My novel, Kate and the Horses, was inspired by a childhood vow. There came a point in my young life when I felt that no one really listened to me. So I decided that I would stop talking. That would get their attention, and then when they asked me about it, I could tell them what was on my mind. Unfortunately, my plan backfired. No one seemed to notice that I was silent. Or perhaps they were grateful for the quiet. Our elderly Siamese cats were the only ones who offered me any solace at all. I would sit alone in a room with them and unburden my soul. They were good listeners.
When I grew a little older, we moved, and I had a piano and a piano teacher, and there was also a stable in our neighborhood where I could ride horses. Life was good. Eventually we moved again, and I had to leave all that behind, but I always remembered those horses, their names and personalities, and how they felt like friends.
Years later, after I finished writing Joy Returns!, I had a dream one night. It was actually more like a novel with chapters and everything. I woke up in the middle of the night and thought, “I should write this all down,” but then I thought, “This book is engraved in my soul,” and I fell back asleep.
When I woke up in the morning, I remembered that I had a dream about my second book, and it was a complicated mystery with adult escapades, and it took place in the equestrian world. And that was all I could recall. The rest was gone. My immediate instinct was to be very critical of myself. But, as a writer, I have promised myself to fully accept my creative process, even when it seems flat-out wrong. So I let go of the mystery dream, and then I heard my childhood horses in the back of my head. They were talking to me. I started to write down what they said.
That led me back to Charlotte's Web. Even though the horses were talking in my head and I was writing it down, I didn't really want to admit to myself and certainly not to anyone else that I was writing a talking animals story. But then I remembered one of my favorite books from childhood, Charlotte's Web, where animals talked and I laughed and I cried. Would it still be as powerful today? I had to find out.

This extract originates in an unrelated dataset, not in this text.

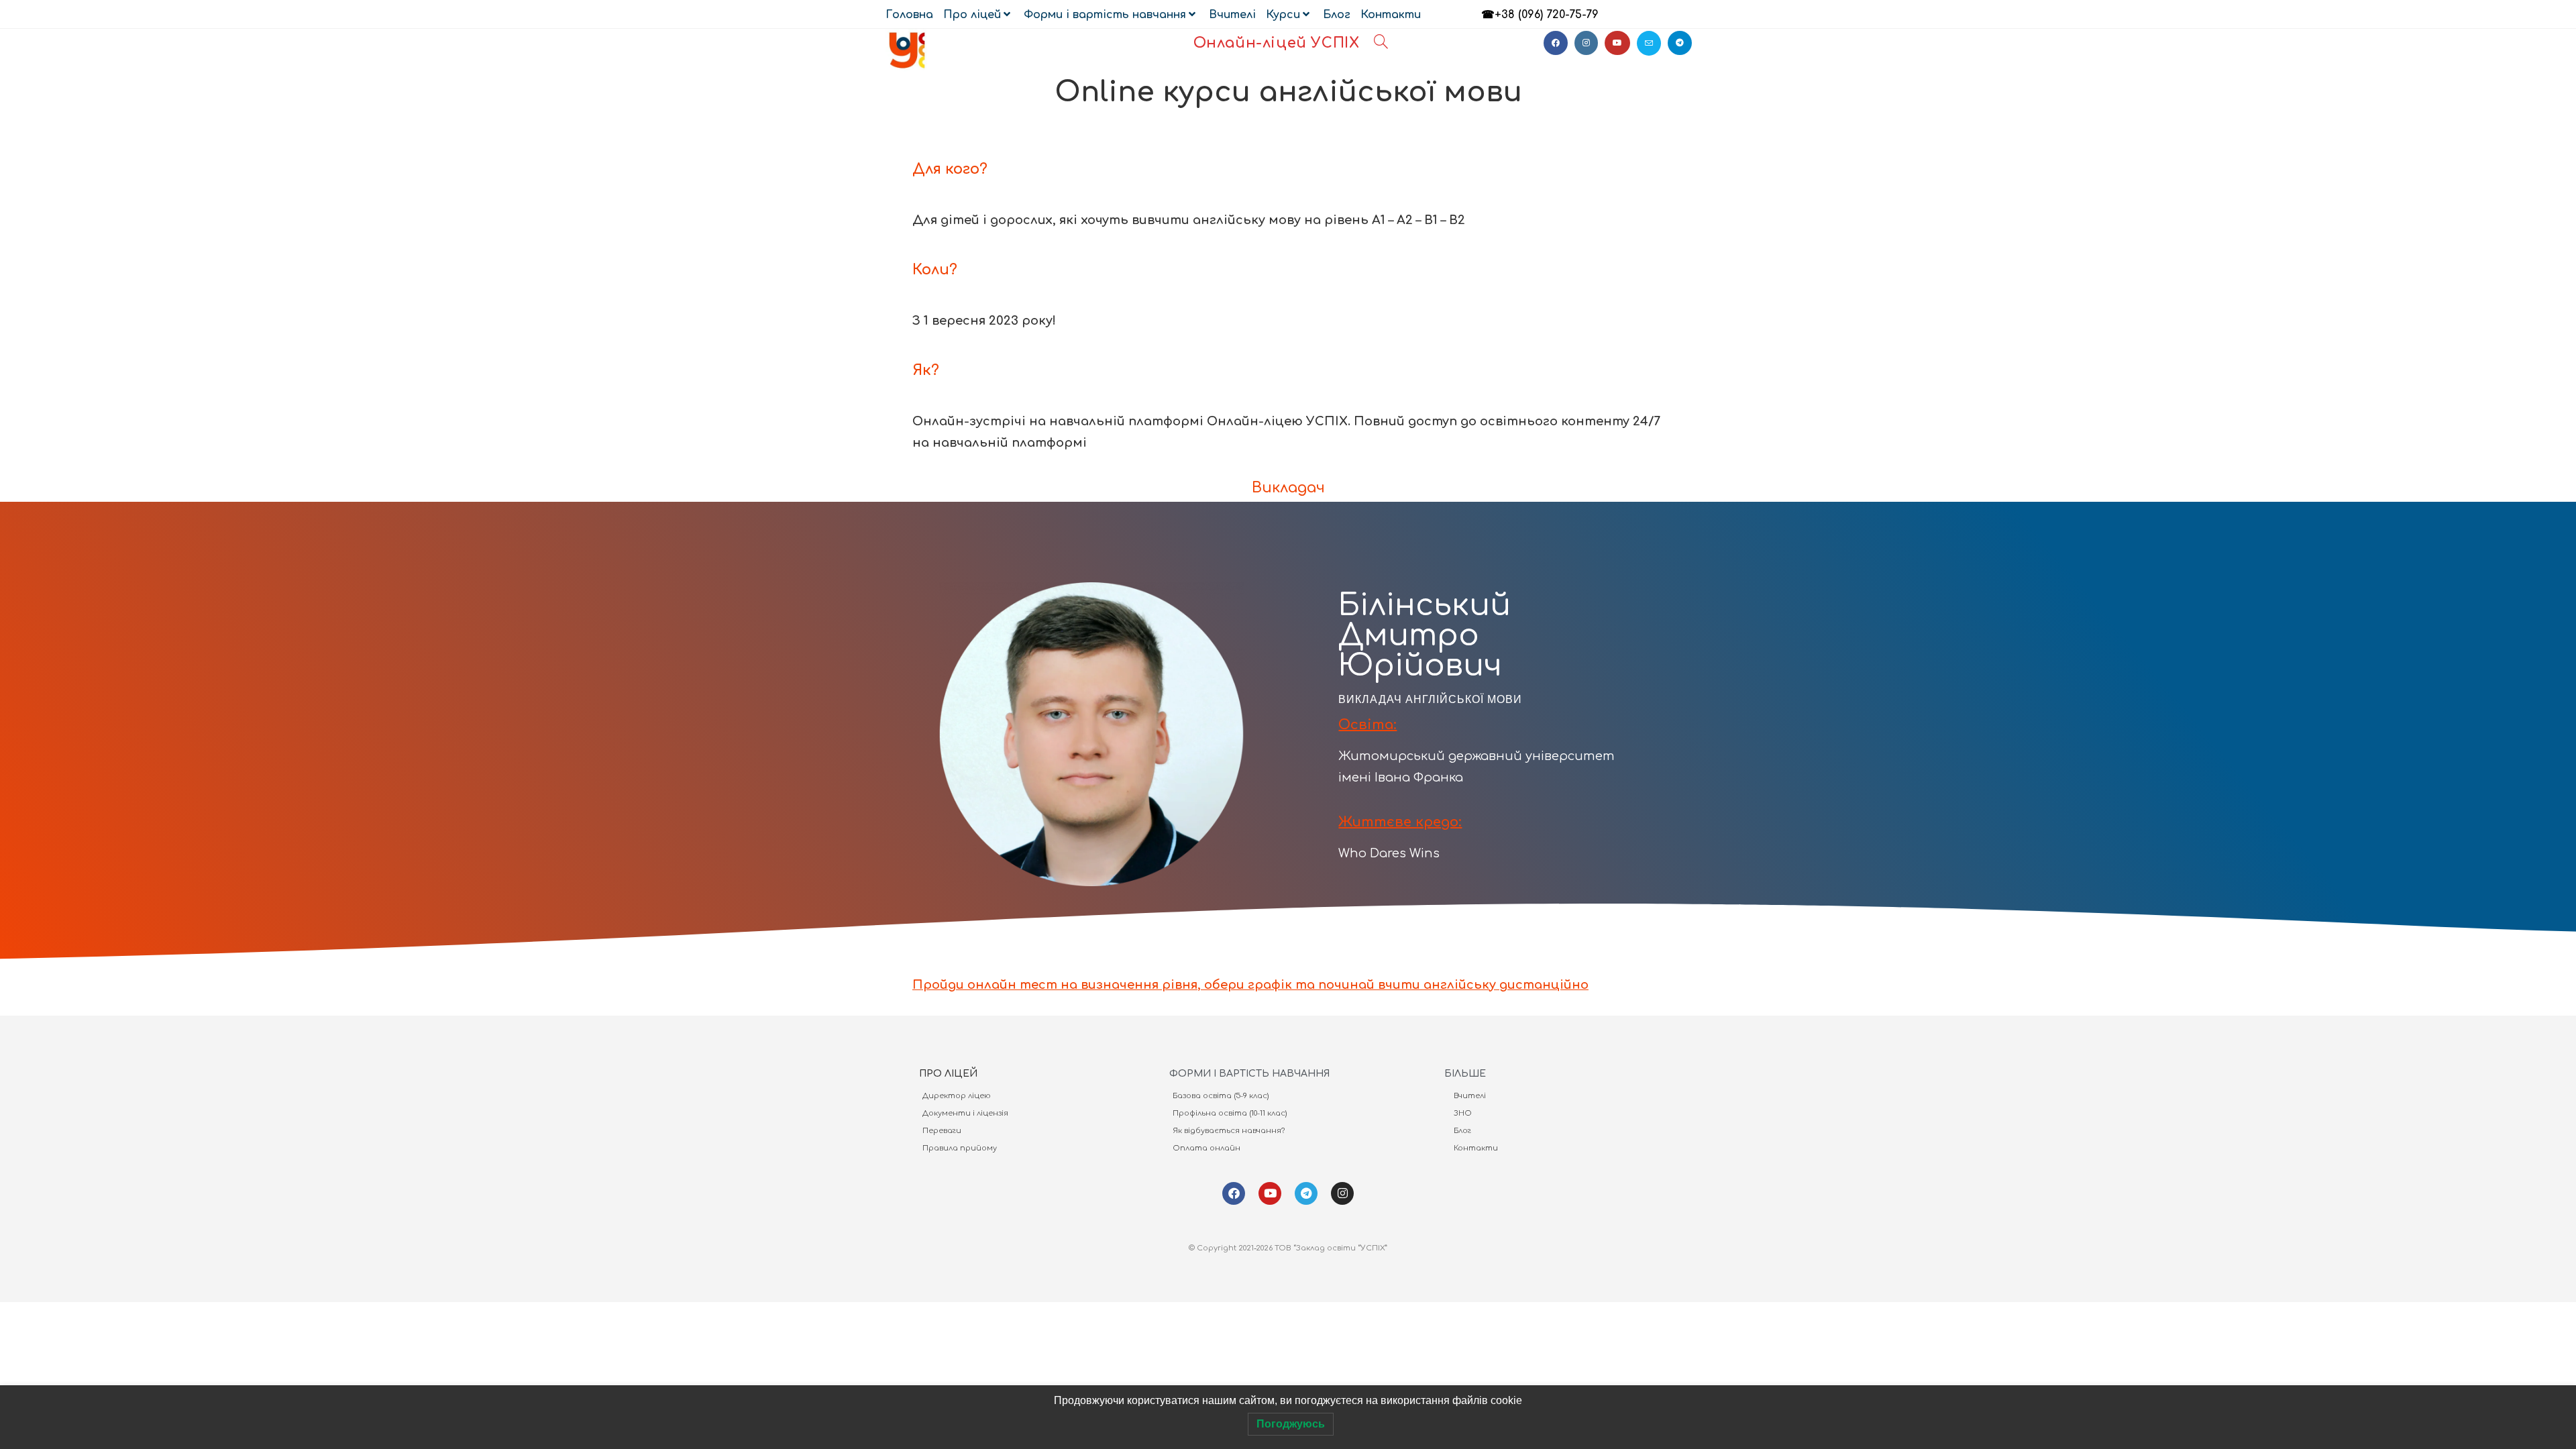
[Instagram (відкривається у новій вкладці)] (1586, 43)
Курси (1283, 15)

As an adult, I have to say that Charlotte's Web had me at hello. Any writer who wants to learn how to start a novel in a kick-ass way, pick up this book. The story opens with the following line, “Where's Papa going with that ax?” Is that a hook or what? In the first chapter, Fern persuades her father from slaughtering Wilbur, the weakling of the litter. We immediately understand that, if Wilbur is going to live a long, happy life, he will continue to be in need of these interventions in the future. Boom! We are engaged in this story.
I kept reading. It was an easy thing to do. The language is lovely. I didn't care that E. B. White wrote about talking animals. I cared about these characters. As I read, I remembered how, as a child, I loved Templeton. He got to be grouchy and complain. Despite his outsider status, he became a hero. And, yes, at the end, I cried, and my heart felt larger. I opened the book up again and reread it. So Charlotte's Web more than holds up. It really moved me.
So what did I learn? Listen to your muse. Don't trust your memory. Write things down. Have notebooks and pens or your phone within grabbing distance. For example, if I think of something while I'm walking, I'll record my idea using Voice Memo on my phone. I probably look like a dork, but it makes me feel bad ass. And I trust my process. I listen to what calls me, and I learn things going down that path, which I will continue to write here. I hope this is helpful to you.